Of course, not everybody in the student body is aware of such Americanisms. Could we not have stuck with the term ‘petition’ which is much more intelligible in the Indian context? 

This is not just a pedantic obsession with language — it also shows the guiding philosophy of the document that forms our Student Government. The legal-moral focus of the language gets us caught up with macro concerns like “rights” or “quorum”. The Constitution never actually gets to the part which delineates practical procedures. 

The Constitution also does not mention what exactly constitutes the roles and responsibilities of the Student Government. Article 2 of the Constitution begins by stating: “All powers shall be vested in the House of Representatives.” However, nowhere in the document is the scope of these powers clarified. Especially in the current political climate at Ashoka, where the all-encompassing powers of the HoR have put the Student Government, and by extension, the student body at large in jeopardy, and conversations about structural change and accountability mechanisms have been underway, such a statement seems almost laughable. 

The Student Government in Ashoka has to work with a lot of stakeholders, like the college administration, the workers, and the trustees. The relationship between these parties and the mandate of the Student Government has not been clearly defined in the constitution. This provides breeding grounds for confusion and chaos, leading to a certain degree of disorientation in times of need, as seen during the protests in the aftermath of Professor Mehta and Professor Subramanian’s resignations.

Defining such complex relationships is never easy, and codifying them can lead to a form of stagnant rigidity that is not healthy for any student government. Nonetheless, ensuring that there are provisions in the Constitution that define a scope of engagement with the various stakeholders of Ashoka is crucial for the proper functioning of the Student Government. The usage of precedents to create a framework of some exactitude, to guide SGs to come, seems to be sorely missing.  It also helps by making clear to the student body the responsibilities of their representatives so they can engage better with the student government and hold them better accountable.

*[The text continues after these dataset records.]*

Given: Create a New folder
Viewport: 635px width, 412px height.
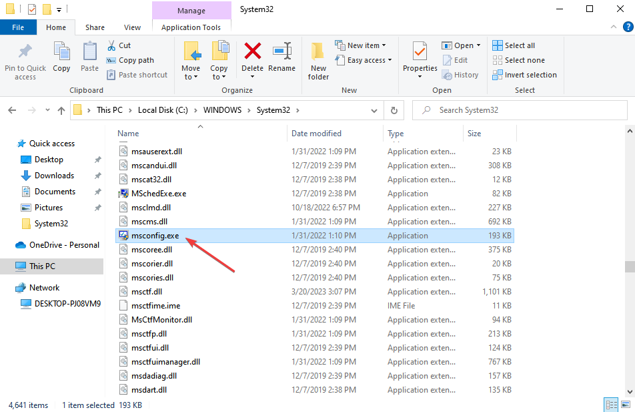Looking at the screenshot, I should (x=318, y=60).
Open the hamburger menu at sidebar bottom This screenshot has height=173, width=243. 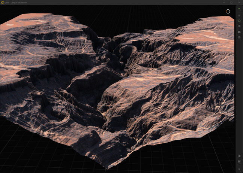point(239,169)
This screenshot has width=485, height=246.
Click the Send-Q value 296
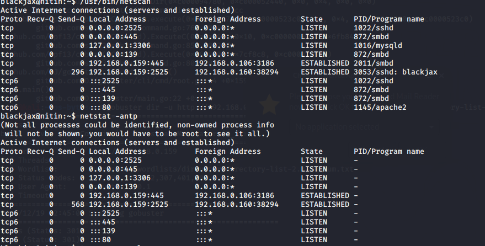(78, 72)
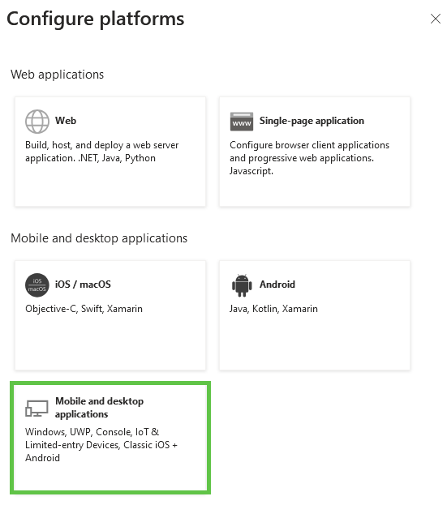
Task: Click the iOS macOS round icon
Action: pyautogui.click(x=37, y=285)
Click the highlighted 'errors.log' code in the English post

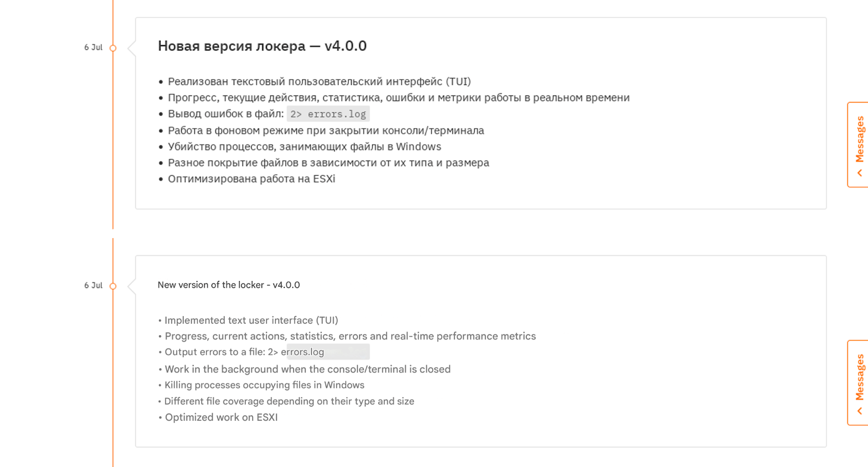(x=327, y=351)
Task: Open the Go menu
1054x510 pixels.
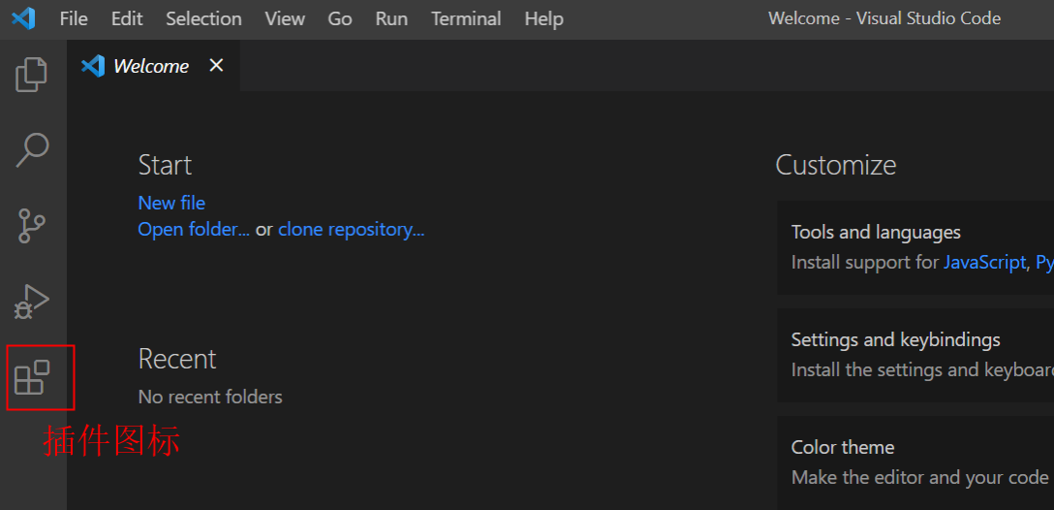Action: point(340,18)
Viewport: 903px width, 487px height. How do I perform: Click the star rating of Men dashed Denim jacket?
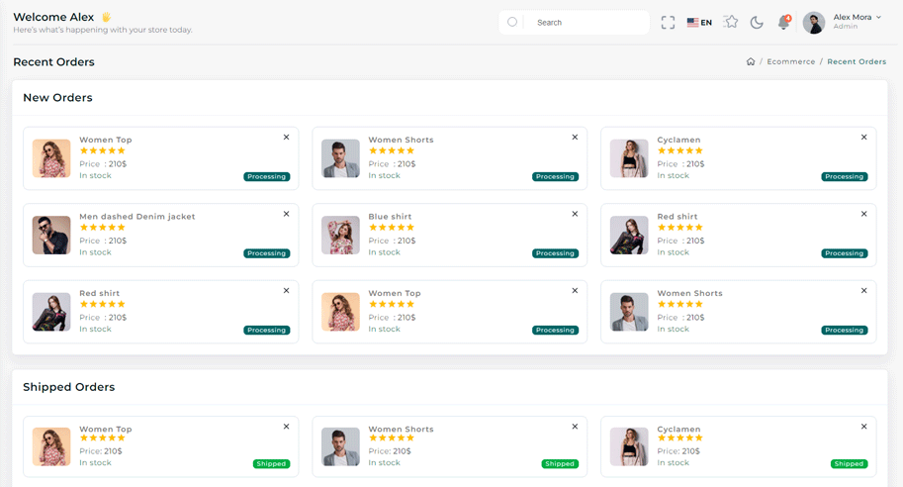coord(103,228)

The first and foremost job of any Constitution is to delineate what the concerned government is supposed to do. Article 1of Ashoka University’s SG Constitution simply says that decisions relating to the student body can be taken up by the Student Government. The document does not even attempt to give an idea of what those decisions or their extent are in detail. This leads to the disenchantment of the student body who constantly see the SG fall short on their expectations. No wonder then that many students have actively disengaged from student politics, as evidenced by the turnout in the most recent elections

The lack of defined mandates in the Constitution also means that most, if not all decisions are passed using the same process. This means that something as trivial as drafting an internal memo has to pass through the same process as financial decisions or issues related to workers’ welfare. The lack of differentiated and defined parliamentary procedures for different kinds of laws has contributed to a Student Government that does not have its priorities straight. There is no set legislative agenda as everything gets passed in the same way, leading to haphazard attempts by everyone to accomplish everything all at once. 

The Constitution unnecessarily devotes a larger chunk of its space to listing out ways and means by which the Student Government can appoint or dismiss itself. It seems to be the result of an overzealous exercise in defining electoral systems with an utter disregard for the actual consequences of these electoral systems and processes. There is clearly no compulsion for us to use American legal language to define what we want from our Student Government. As a matter of fact, it is not unreasonable to ask for a document that everybody can understand, which comprehensively tackles practical questions not moral ones, and is firmly grounded to its context.